Es ist ein seltsames Gefühl durch diesen einsamen Wald zu laufen. Nur zu präsent sind mir die diversen Warnschilder mit den Bären, in den letzten Jahren gab es hier mehrere tödliche Begegnungen, obwohl diese Tiere eigentlich friedliebend sind und normalerweise versuchen, Menschen zu meiden. Doch hier bin ich in ihrem Revier und die Dämmerung naht, die Zeit, in der sie am aktivsten sind. So habe ich ein leichtes Unbehagen im Nacken und versuche, den Teil mit dem dichten Wald so schnell wie möglich hinter mich zu bringen. Ein bisschen beruhigt mich die Anwesenheit des Hundes, der mit ziemlicher Sicherheit ein Zeichen geben würde, wenn ein Bär in der Nähe wäre. Überhaupt fasziniert mich das Tier. Er bleibt in der Nähe, kommt aber niemals so dicht heran, dass es unangenehm wäre, läuft voraus und ist doch immer wieder bald in Sicht. Ziemlich schnell bemerke ich auch, dass der Hund erheblich viel mehr Ahnung davon hat, wie man sich in diesem Gelände bewegt, als ich. Von mehreren möglichen Passagen wählt er stets die (auch für mich) richtige aus, so dass ich bald dazu übergehe, ihm einfach zu folgen. Mehrere mal stelle ich weiter oben am Hang dann fest, dass ich für diese Führung dankbar sein kann, auch wenn die Erinnerung an die Abfahrt und die Aufstiegsspur vielleicht meistens auch ausgereicht hätten.

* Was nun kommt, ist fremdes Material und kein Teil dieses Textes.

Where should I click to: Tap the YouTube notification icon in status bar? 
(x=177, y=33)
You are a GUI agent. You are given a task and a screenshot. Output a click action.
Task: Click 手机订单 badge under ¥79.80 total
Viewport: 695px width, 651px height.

Tatsächlich komme ich gut voran, und solange es nicht allzu steil ist, habe ich konditionell überhaupt keine Probleme. Auch als die freien Flächen der Flanke beginnen, die wir hinab gefahren sind, bin ich erstaunt, wie gut ich dort hinauf komme. Ich muss stets zusehen, dass ich nicht zu steil gehe, aber dann ist alles kein Problem. Daran erkennt man, dass ich normalerweise im Flachland Sport betreibe: ich habe eine ganz gute Kondition, gerade auch was Langstrecken angeht und auch ein bisschen Steigung macht mir nichts. Ab einem bestimmten Grad der Steilheilt kippt dies allerdings schlagartig, mein Puls verschnellert sich rapide und ich muss extrem langsam gehen. Bei den richtigen Bergsportlern liegt dieser Punkt – so er denn überhaupt existiert – jedenfalls deutlich verschoben. Sobald es etwas steiler wird, hängen mich routinierte Tourengeher wie Kris, die einfach die Falllinie gehen, in kürzester Zeit ab.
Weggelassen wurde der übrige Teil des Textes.